Un‘azione gappista nella Verona repubblichina
Verona è una città conservatrice da sempre, probabilmente fin dai tempi di Radetzky che ne aveva fatto la sua principale piazzaforte. Nel dopoguerra è stata un feudo della “balena bianca” democristiana, per poi passare al verde leghista e nell’ultimi anni virare decisamente al nero-verde. Nel maggio dell’anno scorso la sede ANPI di Verona, condivisa con l’Istituto della Storia della Resistenza, è stata oggetto di ben due atti vandalici consecutivi, che hanno prima distrutto la targa posta all’ingresso e poi asportato la bandiera tricolore posta all’esterno dell’edificio.
Lo stesso Mussolini nel 1938 ricordò “questa mia […] Verona […] romana, bersaglieresca, fascista nell’animo fin dalla vigilia” (pag. 153). Eppure il gonfalone scaligero è anche decorato con la Medaglia d’Oro della Resistenza in ricordo tra l’altro dell’assalto gappista al carcere degli Scalzi, che il 17 luglio 1944 liberò dalla detenzione il sindacalista comunista Giovanni Roveda.
Questo episodio è al centro del volume Un carcere, un assalto. Repressione fascista, gappismo e Resistenza a Verona. (Roma, viella 2019) a cura di Andrea Martini e Federico Melotto, composto da una serie di saggi che ambientano il racconto dell’episodio principale nella situazione storica del momento, confutando indirettamente le critiche qualunquistiche e criptofasciste sulla scarsa presenza resistenziale a Verona (“I partigiani si sono visti solo il 25 aprile!”).
Non possiamo dimenticare la presenza a Verona della sede principale della Gestapo e dei Servizi di Sicurezza tedeschi nell’Italia occupata. Come ricorda lo storico veronese Carlo Saletti “Verona occupa un ruolo di primissimo piano nella topografia del terrore, in termini di repressione politica e nella deportazione degli ebrei in Italia. Collocata vicino alle sedi del rinato governo fascista, si trasforma in poche settimane in città di prigioni.”
Non solo nel Carcere giudiziario degli Scalzi sono imprigionati i detenuti politici, ma anche negli ex-forti austriaci sui colli cittadini, nella sede in centro città della Gestapo (Palazzo INA) e nella caserma delle Camicie Nere vicino al Teatro romano.

▶ _ESERCIZI_:
A – Nel brano dell'articolo sulla Resistenza a Verona che va da "Non possiamo dimenticare" fino a "al Teatro romano." incluso, sostituisci "Gestapo" con "polizia segreta tedesca" e riscrivi il passo così modificato.
B – Scrivi il seguito dell'articolo sulla Resistenza a Verona, riprendendo dopo l'ultima frase riportata.
L'elenco riportato di seguito proviene da una fonte diversa.

▶ _DATI_:

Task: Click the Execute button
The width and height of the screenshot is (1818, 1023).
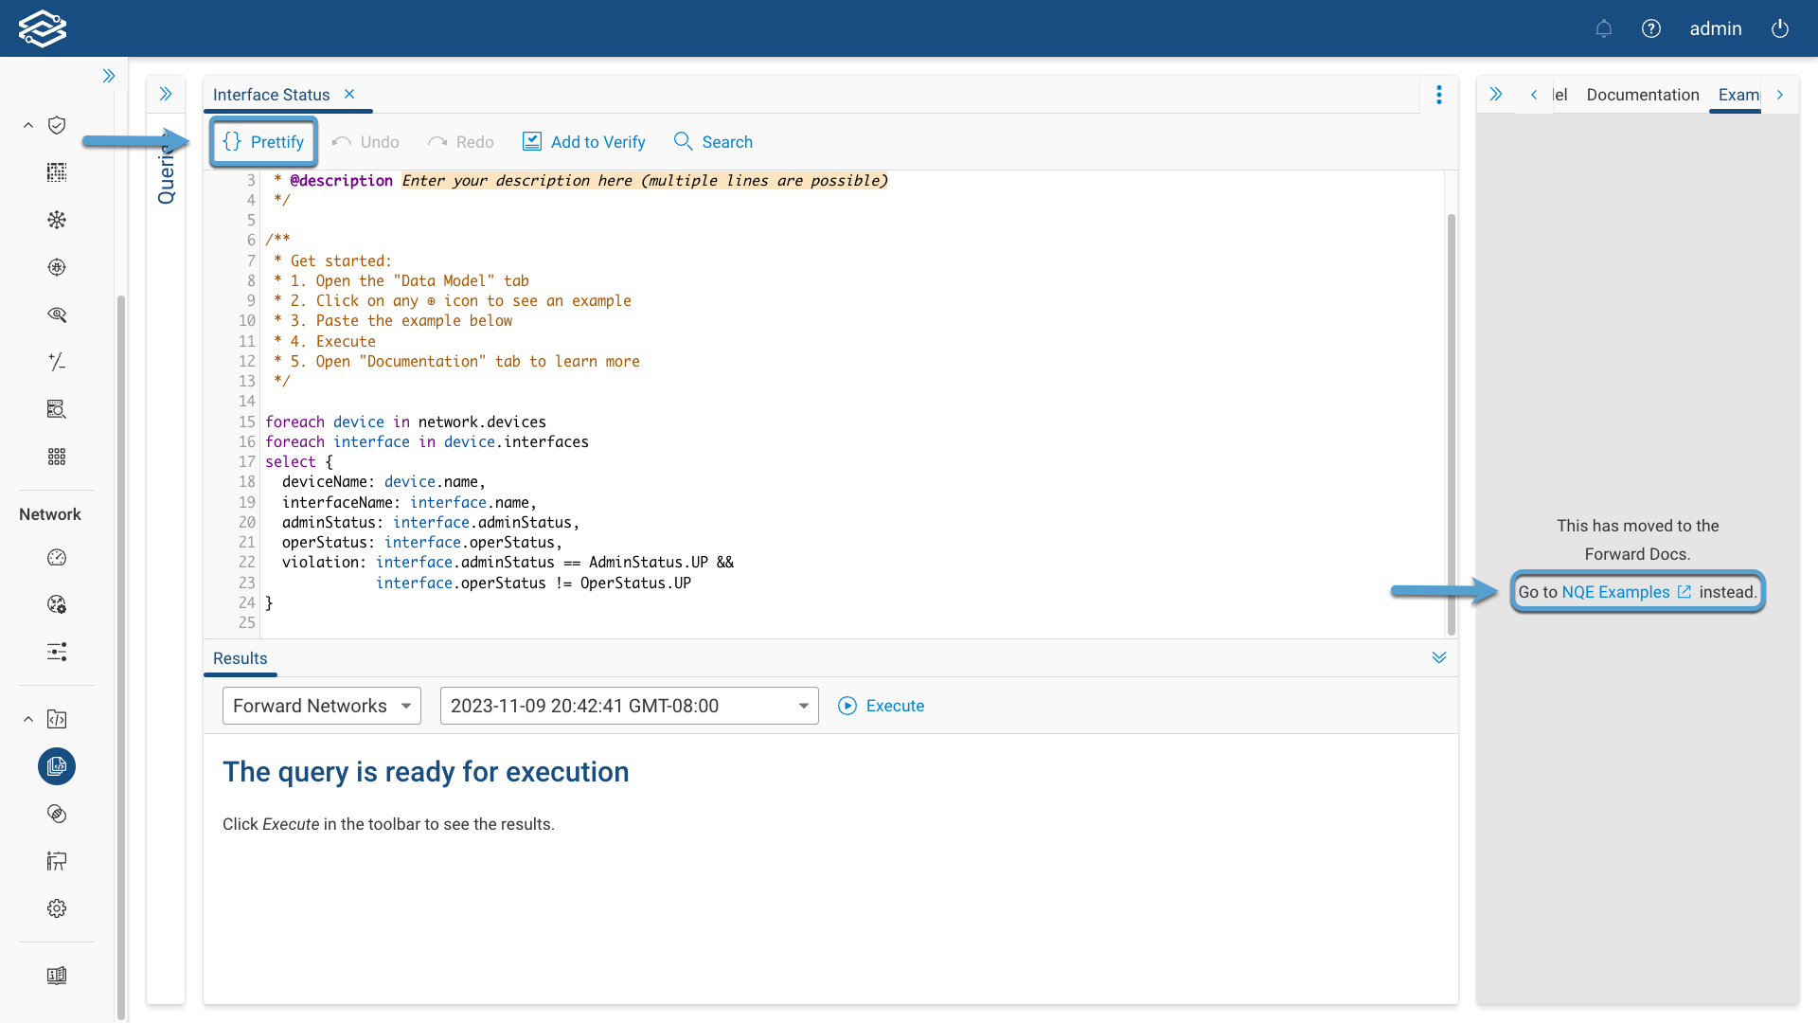Action: point(881,705)
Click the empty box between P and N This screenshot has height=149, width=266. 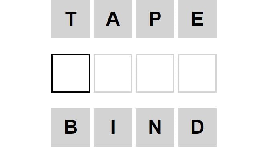pyautogui.click(x=155, y=73)
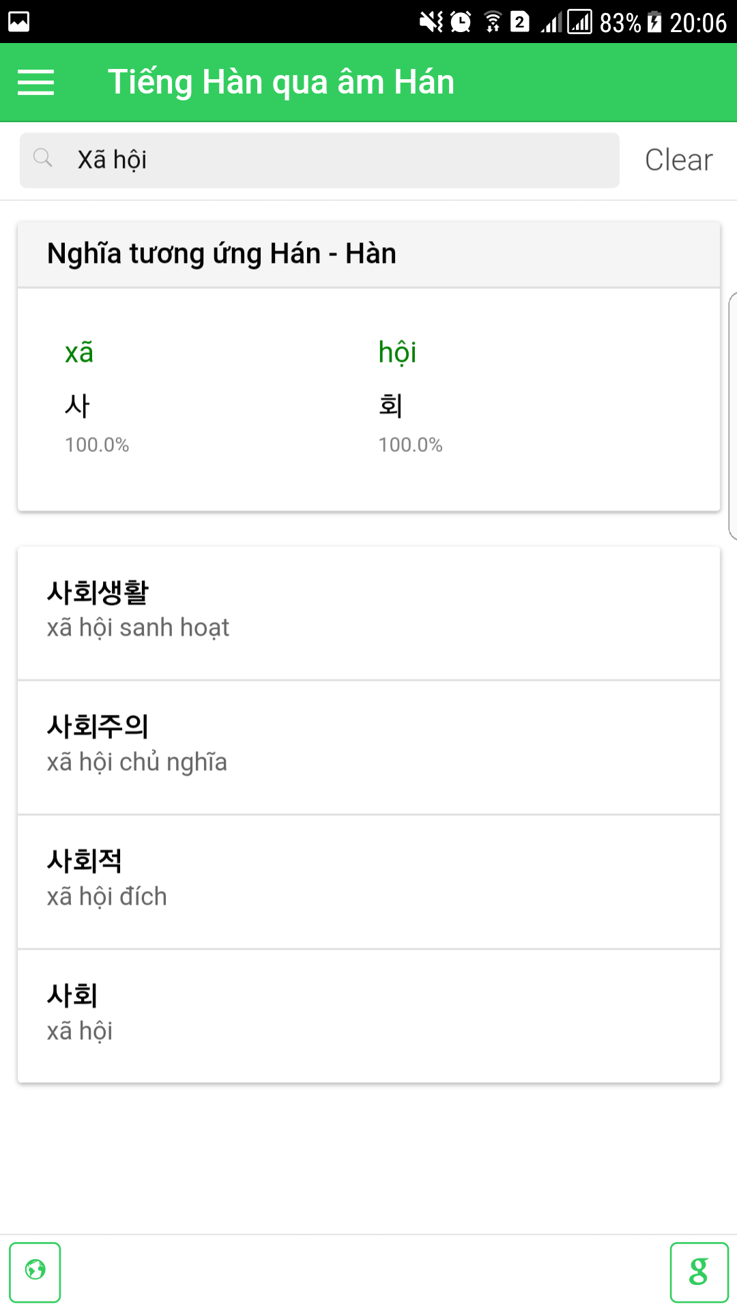Tap the muted sound status icon
The height and width of the screenshot is (1311, 737).
coord(431,22)
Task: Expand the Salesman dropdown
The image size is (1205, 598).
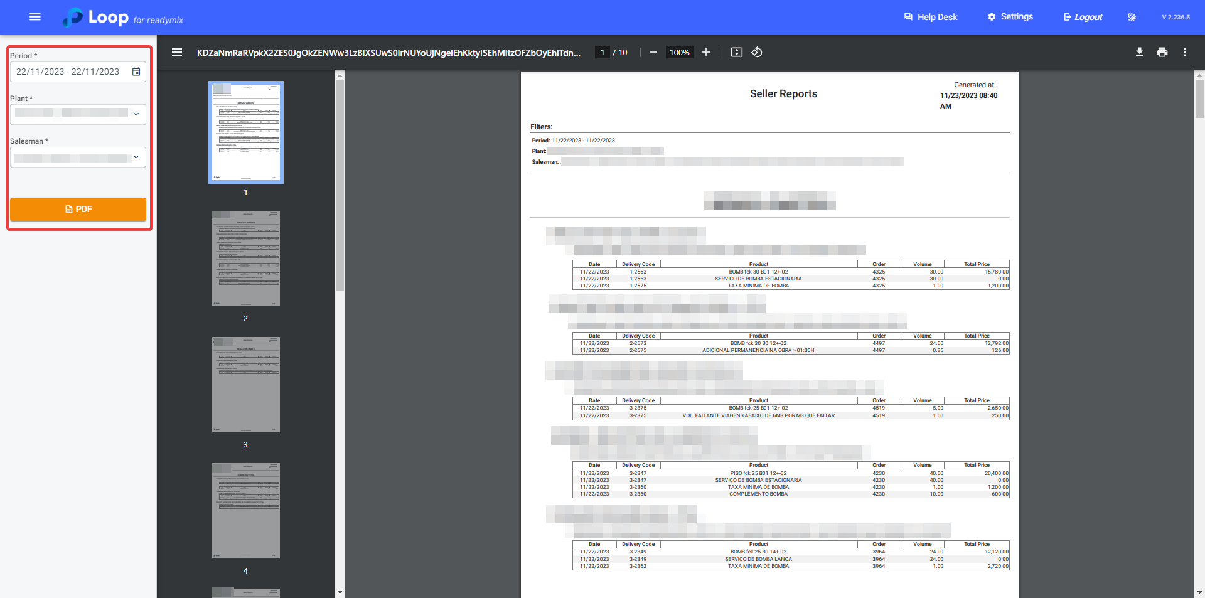Action: [x=136, y=157]
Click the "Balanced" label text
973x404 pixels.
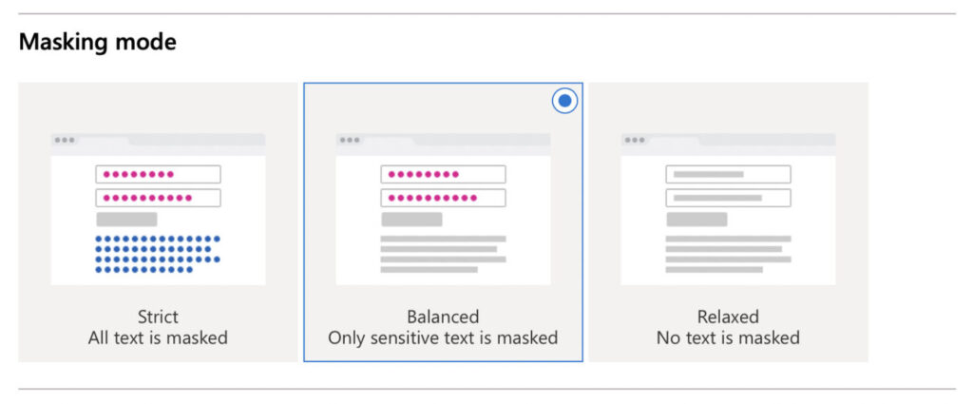[x=443, y=317]
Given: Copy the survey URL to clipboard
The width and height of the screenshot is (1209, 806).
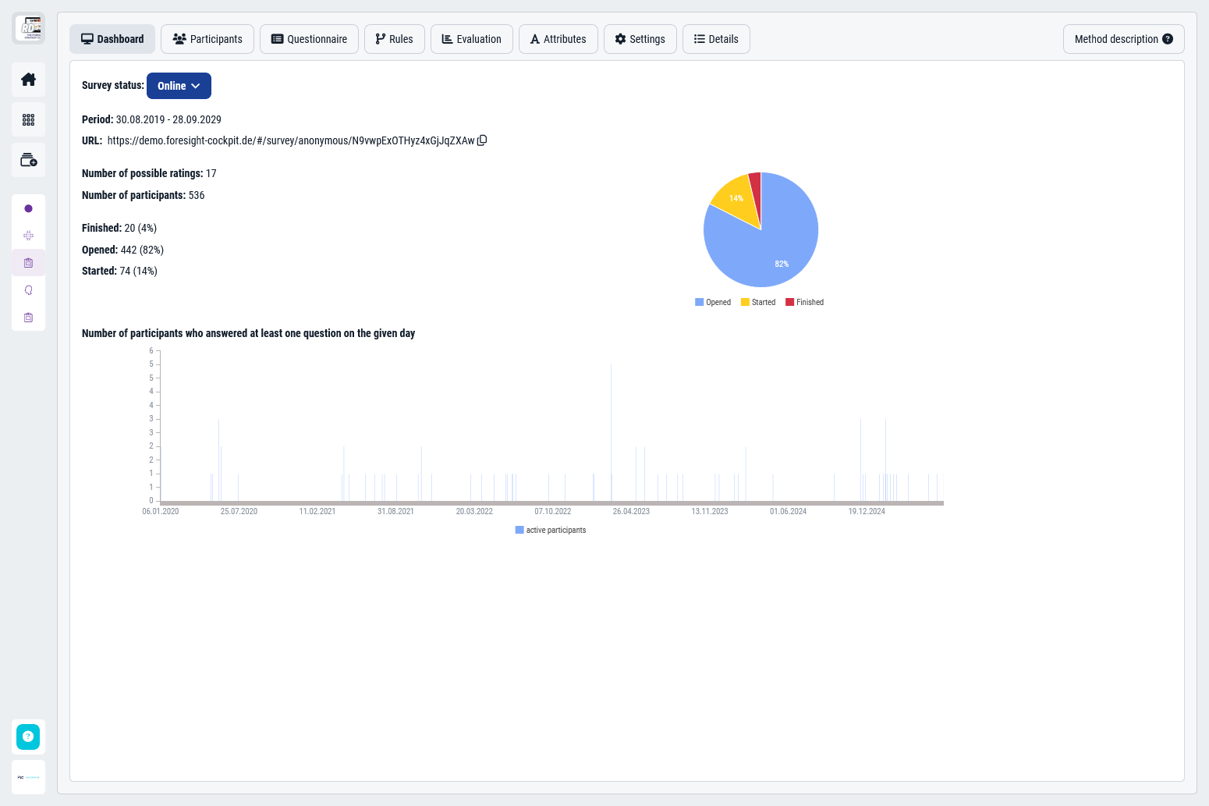Looking at the screenshot, I should coord(482,140).
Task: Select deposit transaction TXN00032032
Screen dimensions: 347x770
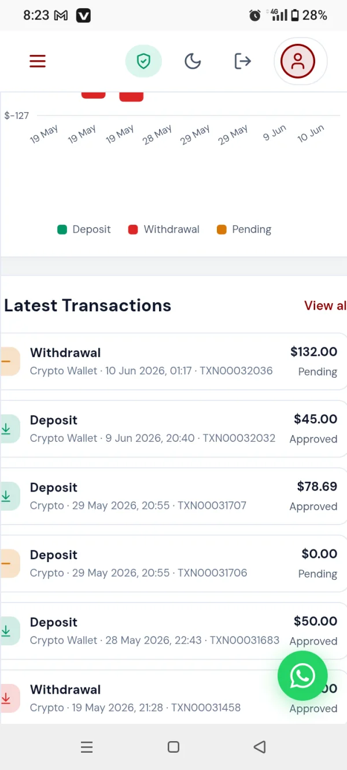Action: 174,429
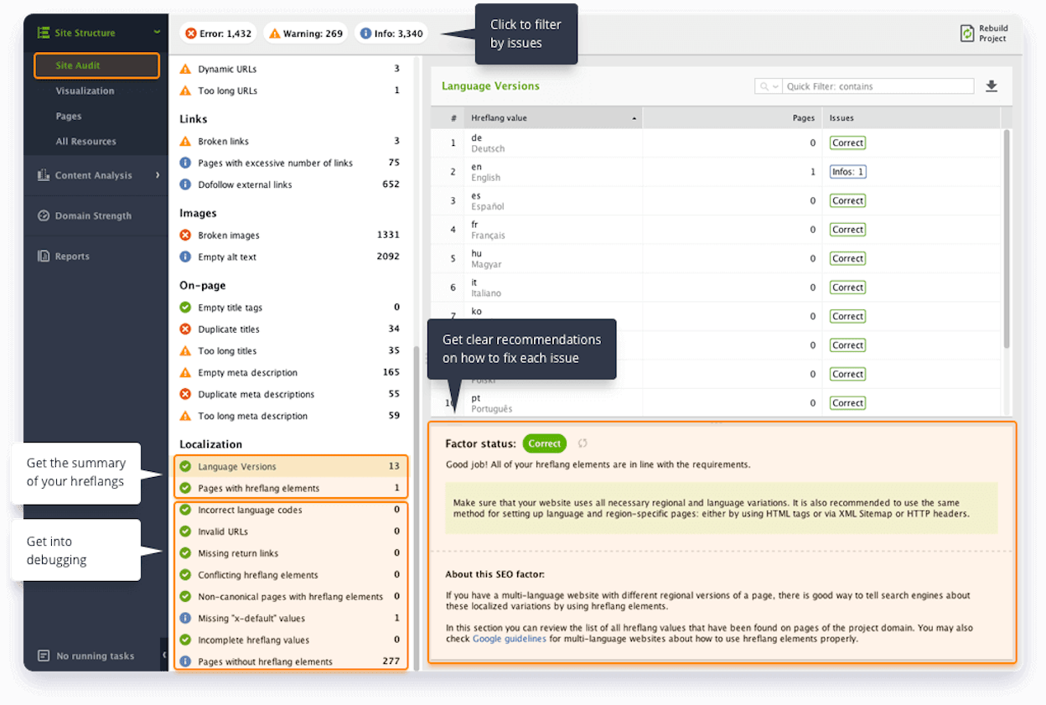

▶ _SOLUZIONI_:
A –
Non possiamo dimenticare la presenza a Verona della sede principale della polizia segreta tedesca e dei Servizi di Sicurezza tedeschi nell’Italia occupata. Come ricorda lo storico veronese Carlo Saletti “Verona occupa un ruolo di primissimo piano nella topografia del terrore, in termini di repressione politica e nella deportazione degli ebrei in Italia. Collocata vicino alle sedi del rinato governo fascista, si trasforma in poche settimane in città di prigioni.”
Non solo nel Carcere giudiziario degli Scalzi sono imprigionati i detenuti politici, ma anche negli ex-forti austriaci sui colli cittadini, nella sede in centro città della polizia segreta tedesca (Palazzo INA) e nella caserma delle Camicie Nere vicino al Teatro romano.

B –
Il protagonista silenzioso di questo ampio saggio è il Carcere giudiziario ricavato all’interno del convento dei Carmelitani Scalzi dopo la soppressione degli ordini religiosi avvenuta nel 1805, durante l’occupazione napoleonica del Veneto.
Nel Ventennio furono imprigionati in questo carcere molti oppositori del regime, ma è durante il periodo saloino che divenne famoso per avere ospitato nelle sue celle Galeazzo Ciano e gli altri membri del Gran Consiglio sottoposti al processo-farsa conclusosi con la fucilazione dei firmatari dell’Ordine del giorno Grandi il 24 luglio 1943. Quindi nella stessa prigione i repubblichini detenevano sia antifascisti che dissidenti fascisti e anche alcuni esponenti delle Forze Armate, che dopo l’8 settembre non aderirono alla RSI. Nel libro sono riportate alcune interessanti testimonianze dei contatti tra questi prigionieri di opposte idee politiche.
La liberazione di Giovanni Roveda è descritta in questo volume con un ampio saggio dello storico Maurizio Zangarini, presidente onorario dell’Istituto Veronese della Resistenza. Zangarini ricorda come fu difficile organizzare a Verona una resistenza efficace all’occupazione nazi-fascista per i motivi descritti sopra. Per due volte il CLN provinciale fu smantellato dai fascisti e i suoi membri inviati nei lager tedeschi.
In città il partito comunista riuscì a fatica ad organizzare un piccolo nucleo gappista, la cui azione più significativa fu la liberazione del sindacalista comunista. Roveda, condannato nel 1928 a 20 anni di carcere, poi confinato a Ponza e Ventotene, da dove fuggì nel marzo 1943, fu arrestato nel dicembre dello stesso anno dalla Banda Koch e arrivò agli Scalzi di Verona nel successivo gennaio ’44. Da quel momento il Partito comunista cominciò a organizzare un piano d’evasione inviando a Verona un esponente milanese, Aldo Petacchi, “perché era necessario un intervento esterno per guidare i volonterosi ma inesperti giovani del Gap locale”, scrive Zangarini.
Approfittando delle visite in carcere concesse alla moglie di Roveda, fu studiato il piano di evasione che si attuò nel pomeriggio del 17 luglio 1944.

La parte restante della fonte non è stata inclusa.